• **TEXT**
--*--
Ironically, I had prepared myself sensorially for what I thought might be a potentially ugly and polluting experience onscreen by scenting myself nicely with recently purchased Weil’s Antilope vintage parfum, thinking, mistakenly, that it would be like a protecting veil of sanctity and good taste that I could harbour myself in if I hated the film for whatever reason. In reality, however, as it turned out, in terms of smell I was something of a disaster. I was planning to stay in that day, feeling a little under the weather, but had decided at the very last minute to go and see the film as originally intended and had thus showered very quickly, thrown on an old t shirt and two sweaters (unwashed, to my horrified realization as I sat self consciously on the bus on the way there), and worse – or better, depending on your viewpoint – had neglected to put on any deodorant. By the time I got to my seat, overheated and hurried, the Antelope was rutting, my own very real, and collected, odours were rising up terrifyingly around me, while on screen, two smooth, depilated, auspiciously clean individuals clasped and unclasped prettily in their playground of aspirational luxury, not a single bead of sweat in sight on their toned torsos as I lay bathed in it like some filthy quasimodo; Jamie Dornan looking as athletic and unscented as an action man figurine; Dakota Johnson never less than clean-smelling and pure, the bare-bottomed hanky panky ‘audaciously’ frissoned rather than abnormal; the velvet -rope of their tied up sessions softly fit and mutually clearly pleasurable, as it obviously should be.
--*--
• **DATA FOR THIS EXERCISE**
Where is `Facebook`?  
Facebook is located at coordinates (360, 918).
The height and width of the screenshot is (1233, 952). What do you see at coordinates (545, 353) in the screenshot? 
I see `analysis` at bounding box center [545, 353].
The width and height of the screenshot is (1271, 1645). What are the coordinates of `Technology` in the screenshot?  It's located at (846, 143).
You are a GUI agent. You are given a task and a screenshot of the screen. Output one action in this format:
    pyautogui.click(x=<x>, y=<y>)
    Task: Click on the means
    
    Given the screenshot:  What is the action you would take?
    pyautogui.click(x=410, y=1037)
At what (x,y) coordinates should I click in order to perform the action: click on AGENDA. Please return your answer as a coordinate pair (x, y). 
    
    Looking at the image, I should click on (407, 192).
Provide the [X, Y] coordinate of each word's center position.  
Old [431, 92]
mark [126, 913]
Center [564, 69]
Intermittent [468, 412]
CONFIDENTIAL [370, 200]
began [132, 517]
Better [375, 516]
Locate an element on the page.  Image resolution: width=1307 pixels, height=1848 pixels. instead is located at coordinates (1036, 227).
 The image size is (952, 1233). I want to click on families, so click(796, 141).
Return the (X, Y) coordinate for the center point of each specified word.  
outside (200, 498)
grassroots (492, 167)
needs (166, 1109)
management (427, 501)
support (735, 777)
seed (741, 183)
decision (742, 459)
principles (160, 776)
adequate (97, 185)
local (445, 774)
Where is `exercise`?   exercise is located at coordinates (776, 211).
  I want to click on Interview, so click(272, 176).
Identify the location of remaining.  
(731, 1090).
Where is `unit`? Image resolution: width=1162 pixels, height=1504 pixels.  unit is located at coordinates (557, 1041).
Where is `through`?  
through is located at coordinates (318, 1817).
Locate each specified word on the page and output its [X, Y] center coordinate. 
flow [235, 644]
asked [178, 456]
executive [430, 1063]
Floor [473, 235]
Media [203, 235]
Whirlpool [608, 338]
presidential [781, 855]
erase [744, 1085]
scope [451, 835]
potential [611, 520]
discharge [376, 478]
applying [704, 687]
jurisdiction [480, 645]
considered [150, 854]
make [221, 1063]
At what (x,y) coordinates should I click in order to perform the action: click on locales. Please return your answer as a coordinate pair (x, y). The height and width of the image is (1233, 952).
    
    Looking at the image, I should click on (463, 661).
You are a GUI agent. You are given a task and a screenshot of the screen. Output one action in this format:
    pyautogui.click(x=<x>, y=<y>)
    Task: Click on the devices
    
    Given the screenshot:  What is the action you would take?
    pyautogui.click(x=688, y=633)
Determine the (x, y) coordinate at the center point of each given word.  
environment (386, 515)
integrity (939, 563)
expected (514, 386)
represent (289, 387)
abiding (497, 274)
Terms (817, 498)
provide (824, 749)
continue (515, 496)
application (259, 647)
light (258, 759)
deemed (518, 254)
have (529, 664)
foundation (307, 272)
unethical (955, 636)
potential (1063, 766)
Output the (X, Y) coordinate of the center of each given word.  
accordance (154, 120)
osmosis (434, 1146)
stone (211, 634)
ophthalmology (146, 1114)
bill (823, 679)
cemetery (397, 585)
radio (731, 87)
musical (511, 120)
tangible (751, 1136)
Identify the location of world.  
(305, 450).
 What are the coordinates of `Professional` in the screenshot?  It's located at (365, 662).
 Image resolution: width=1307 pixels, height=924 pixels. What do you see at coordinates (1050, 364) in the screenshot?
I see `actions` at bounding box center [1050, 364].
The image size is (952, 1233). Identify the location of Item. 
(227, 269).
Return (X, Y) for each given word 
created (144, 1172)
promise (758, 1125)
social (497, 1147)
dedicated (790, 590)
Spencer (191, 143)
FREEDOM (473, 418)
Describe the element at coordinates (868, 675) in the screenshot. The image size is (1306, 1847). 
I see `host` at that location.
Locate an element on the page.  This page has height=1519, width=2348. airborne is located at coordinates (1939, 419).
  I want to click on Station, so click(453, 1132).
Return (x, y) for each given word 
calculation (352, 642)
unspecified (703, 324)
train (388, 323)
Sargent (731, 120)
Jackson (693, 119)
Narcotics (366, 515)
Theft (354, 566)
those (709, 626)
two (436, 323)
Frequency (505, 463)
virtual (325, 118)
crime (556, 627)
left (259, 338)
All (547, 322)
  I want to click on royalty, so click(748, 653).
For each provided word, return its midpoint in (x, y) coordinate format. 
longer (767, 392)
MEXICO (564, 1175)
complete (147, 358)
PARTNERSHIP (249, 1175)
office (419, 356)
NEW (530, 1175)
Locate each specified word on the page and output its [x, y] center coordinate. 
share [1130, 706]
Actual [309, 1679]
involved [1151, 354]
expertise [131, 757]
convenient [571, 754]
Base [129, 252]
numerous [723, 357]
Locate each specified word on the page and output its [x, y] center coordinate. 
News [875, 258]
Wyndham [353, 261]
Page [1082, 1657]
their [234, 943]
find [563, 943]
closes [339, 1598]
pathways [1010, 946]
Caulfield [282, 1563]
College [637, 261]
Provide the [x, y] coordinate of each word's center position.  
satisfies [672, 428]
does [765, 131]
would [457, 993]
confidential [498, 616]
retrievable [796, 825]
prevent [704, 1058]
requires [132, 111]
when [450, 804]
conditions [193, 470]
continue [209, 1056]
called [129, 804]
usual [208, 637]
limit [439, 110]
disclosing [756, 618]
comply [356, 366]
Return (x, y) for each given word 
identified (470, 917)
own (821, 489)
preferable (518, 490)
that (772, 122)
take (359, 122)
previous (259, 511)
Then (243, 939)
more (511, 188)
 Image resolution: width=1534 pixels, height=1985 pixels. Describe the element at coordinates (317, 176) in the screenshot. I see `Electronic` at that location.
--*--
• **TO-DO LIST**
[A] According to the passage, which perfume had the writer put on before going to see the film?
[B] Return the entries from their first line through the line containing "center [545, 353].", reproducing each line without change.
The passage and the entries are unrelated material.

• **TASK-BY-TASK OUTPUTS**
[A] Weil's Antilope vintage parfum.

[B]
Where is `Facebook`?  
Facebook is located at coordinates (360, 918).
The height and width of the screenshot is (1233, 952). What do you see at coordinates (545, 353) in the screenshot? 
I see `analysis` at bounding box center [545, 353].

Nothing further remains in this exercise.